-- Opening Marker --
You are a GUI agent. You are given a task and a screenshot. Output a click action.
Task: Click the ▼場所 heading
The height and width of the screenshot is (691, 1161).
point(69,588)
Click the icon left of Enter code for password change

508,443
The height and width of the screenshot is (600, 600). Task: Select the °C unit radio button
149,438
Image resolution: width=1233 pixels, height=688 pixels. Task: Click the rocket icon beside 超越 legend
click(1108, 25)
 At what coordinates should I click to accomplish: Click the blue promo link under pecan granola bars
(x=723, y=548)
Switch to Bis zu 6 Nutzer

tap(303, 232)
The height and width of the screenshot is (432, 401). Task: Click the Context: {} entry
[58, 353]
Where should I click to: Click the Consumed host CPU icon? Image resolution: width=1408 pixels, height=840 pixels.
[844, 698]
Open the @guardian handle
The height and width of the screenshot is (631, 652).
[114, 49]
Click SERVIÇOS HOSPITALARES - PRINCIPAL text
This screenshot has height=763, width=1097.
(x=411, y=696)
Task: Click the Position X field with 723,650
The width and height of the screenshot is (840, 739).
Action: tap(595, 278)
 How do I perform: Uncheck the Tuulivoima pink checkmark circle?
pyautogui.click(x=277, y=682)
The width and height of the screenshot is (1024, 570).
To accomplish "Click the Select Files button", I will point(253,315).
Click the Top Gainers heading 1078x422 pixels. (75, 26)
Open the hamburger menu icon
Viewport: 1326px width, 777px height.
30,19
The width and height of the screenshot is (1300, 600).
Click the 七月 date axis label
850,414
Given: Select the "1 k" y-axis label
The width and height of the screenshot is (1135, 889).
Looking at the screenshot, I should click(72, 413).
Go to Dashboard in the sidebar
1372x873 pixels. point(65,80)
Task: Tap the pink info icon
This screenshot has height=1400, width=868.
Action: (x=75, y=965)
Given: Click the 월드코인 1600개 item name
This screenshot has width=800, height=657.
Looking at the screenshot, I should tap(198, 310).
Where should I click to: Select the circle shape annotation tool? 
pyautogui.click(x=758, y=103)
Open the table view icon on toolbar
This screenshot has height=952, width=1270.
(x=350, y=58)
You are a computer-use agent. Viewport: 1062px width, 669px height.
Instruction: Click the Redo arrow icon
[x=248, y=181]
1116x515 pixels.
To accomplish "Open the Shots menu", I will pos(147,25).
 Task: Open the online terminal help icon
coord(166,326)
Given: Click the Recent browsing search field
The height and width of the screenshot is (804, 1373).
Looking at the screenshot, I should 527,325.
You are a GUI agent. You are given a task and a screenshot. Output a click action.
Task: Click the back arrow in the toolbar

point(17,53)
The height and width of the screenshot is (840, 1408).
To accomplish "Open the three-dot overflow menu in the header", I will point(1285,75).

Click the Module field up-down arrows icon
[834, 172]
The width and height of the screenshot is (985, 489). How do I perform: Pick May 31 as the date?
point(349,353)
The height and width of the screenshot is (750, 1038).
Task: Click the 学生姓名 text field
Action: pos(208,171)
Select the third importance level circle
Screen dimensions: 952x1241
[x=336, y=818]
-- Closing Marker --
- AIM OF THE TASK -
All lines containing "menu" in the material above should appear in your reply, copied exactly.

- ANSWER TO THIS TASK -
Open the hamburger menu icon
To accomplish "Open the Shots menu", I will pos(147,25).
To accomplish "Open the three-dot overflow menu in the header", I will point(1285,75).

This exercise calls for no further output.